Las iniciativas rotuladas de santas disposiciones florecen por estos tiempos, y ojalá que todas sean creativas y aportadoras, sin rondar el absurdo o la impronta kafkiana. Lo malo es cuando encajan en una tendencia de comportamientos, según la cual cada quien, desde sus atribuidas cuotas de poder se transforma en lo que en sabio lenguaje popular se describe como «electrodos por la libre», caracterizados por tomar decisiones muy personales, sin racionalizarlas, ni tener en cuenta los ámbitos sociales, los espacios ajenos y los intereses generales.

Por ejemplo, conductores de transportes interurbanos determinan a su arbitrio, según sus preferencias personales, qué música y con qué volumen poner en el audio, aunque los pasajeros lleguen a sus destinos ensordecidos y crispados. Sin contar las incertidumbres previas al abordar la nave de cuánto le costará en la práctica el viaje, de acuerdo con la falta de menudo alegada por las tripulaciones y las indeseables tentaciones de burlar el pago.

Cualquier vecino un día se inspira y organiza un fiestón bien ruidoso, sin límite de tiempo y agrede sin piedad los oídos y el descanso de quienes cohabitan en el edificio común y hasta en la cuadra entera. Cuando se llama a la autoridad, comparece, llama la atención, los festivos bajan momentáneamente el volumen, prometen que terminarán pronto, pero una vez que se alejan los requeridores, retorna, retador, el pandemonio de los decibeles.

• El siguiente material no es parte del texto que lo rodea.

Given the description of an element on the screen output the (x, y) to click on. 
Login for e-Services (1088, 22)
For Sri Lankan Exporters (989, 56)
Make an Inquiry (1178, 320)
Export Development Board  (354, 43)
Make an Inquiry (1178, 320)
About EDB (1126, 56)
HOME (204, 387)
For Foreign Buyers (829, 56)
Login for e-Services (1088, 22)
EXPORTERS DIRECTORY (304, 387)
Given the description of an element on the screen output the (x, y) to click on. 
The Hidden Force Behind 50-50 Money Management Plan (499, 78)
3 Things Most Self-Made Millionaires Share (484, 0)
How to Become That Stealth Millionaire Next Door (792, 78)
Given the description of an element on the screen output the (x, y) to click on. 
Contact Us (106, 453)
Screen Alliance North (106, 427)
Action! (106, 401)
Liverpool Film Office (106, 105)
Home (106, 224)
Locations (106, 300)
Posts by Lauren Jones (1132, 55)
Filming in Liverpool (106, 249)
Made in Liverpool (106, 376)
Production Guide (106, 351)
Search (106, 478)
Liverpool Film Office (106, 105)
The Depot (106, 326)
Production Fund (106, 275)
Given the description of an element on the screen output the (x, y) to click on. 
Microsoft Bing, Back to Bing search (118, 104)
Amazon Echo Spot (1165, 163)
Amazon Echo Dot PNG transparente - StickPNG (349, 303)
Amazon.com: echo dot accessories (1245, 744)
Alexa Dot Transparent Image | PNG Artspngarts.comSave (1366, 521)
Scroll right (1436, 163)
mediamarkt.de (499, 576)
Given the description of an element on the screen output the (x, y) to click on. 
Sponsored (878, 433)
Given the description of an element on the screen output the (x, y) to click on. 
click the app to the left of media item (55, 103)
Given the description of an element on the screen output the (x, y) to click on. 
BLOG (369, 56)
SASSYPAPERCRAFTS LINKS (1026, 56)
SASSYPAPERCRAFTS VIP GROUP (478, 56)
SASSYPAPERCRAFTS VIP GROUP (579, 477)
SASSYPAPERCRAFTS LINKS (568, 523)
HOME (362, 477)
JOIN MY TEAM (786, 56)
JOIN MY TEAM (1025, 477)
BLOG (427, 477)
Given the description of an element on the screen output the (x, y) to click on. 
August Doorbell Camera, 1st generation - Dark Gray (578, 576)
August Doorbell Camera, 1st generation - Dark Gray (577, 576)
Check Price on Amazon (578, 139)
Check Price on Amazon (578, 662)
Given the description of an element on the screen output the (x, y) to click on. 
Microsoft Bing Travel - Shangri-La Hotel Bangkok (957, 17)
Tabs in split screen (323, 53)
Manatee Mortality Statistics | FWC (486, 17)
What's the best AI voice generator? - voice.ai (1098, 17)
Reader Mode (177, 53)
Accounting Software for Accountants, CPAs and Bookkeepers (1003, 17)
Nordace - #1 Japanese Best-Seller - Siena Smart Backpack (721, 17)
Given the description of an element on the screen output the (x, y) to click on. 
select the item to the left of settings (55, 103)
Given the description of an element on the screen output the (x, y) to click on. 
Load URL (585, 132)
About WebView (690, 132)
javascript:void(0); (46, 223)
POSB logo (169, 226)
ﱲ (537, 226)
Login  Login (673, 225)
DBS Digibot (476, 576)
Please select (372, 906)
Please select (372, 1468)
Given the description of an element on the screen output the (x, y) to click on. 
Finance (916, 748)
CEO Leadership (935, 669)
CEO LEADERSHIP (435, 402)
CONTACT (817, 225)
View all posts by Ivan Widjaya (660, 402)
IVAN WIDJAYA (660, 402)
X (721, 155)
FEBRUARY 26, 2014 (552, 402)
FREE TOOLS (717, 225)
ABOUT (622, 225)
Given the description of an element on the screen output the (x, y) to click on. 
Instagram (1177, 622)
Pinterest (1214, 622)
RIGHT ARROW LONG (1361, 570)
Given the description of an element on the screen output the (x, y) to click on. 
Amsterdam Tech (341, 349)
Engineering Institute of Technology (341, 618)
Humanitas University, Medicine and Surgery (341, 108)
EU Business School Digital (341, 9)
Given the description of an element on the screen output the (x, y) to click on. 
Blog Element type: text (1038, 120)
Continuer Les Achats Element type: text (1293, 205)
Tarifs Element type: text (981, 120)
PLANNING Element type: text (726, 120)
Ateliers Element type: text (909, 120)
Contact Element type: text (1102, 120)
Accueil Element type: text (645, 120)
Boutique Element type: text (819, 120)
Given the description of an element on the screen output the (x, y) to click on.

Nunca falta alguien que intenta convencerme de que se trata del inevitable «cubaneo», una expresión de piadoso fatalismo inmovilizador que siempre me provoca profunda aversión porque con ella se pretende tender un manto de simpatía vernacular a rechazables indisciplinas sociales, a los arreglos al margen de la ley y el orden, a la perniciosa corrupción, a la anarquía atomizadora. Nada más ajeno a las esencias de nuestra cultura identitaria.

Con ribetes más graves en diversas ocasiones y en estas mismas páginas el colega José Alejandro Rodríguez ha puesto sobre el tapete con enérgica lucidez casos de desafíos frecuentes al acatamiento de sentencias firmes de órganos de justicia competentes, que exigen aplicación consecuente, sin dilaciones.

Claro que apuesto como el más por la educación ciudadana desde la infancia, para recuperar y afincar los valores extraviados. Pero mientras aguardamos por sus frutos a mediano, o tal vez a largo plazo, se impone la acción firme, sin titubeos ni concesiones para que resplandezcan las regulaciones y normas con que toda sociedad se organiza y se hace viable. Para que reine la libertad como acto responsable en lugar del libertinaje desintegrador.

Cada vez que una autoridad del tránsito extiende una multa ante una infracción bien demostrada, por encima del eventual encono súbito que pueda provocarnos, lo que vale es el ejercicio de una función educativa preventiva, nada menos que en una cuestión potencialmente crucial, de vida o muerte.

Los electrodos por la libre llegan a convertirse en fuentes de innecesarios enojos, generadores arbitrarios y caprichosos de malestares y tensiones cotidianas, en agentes del desorden y el caos.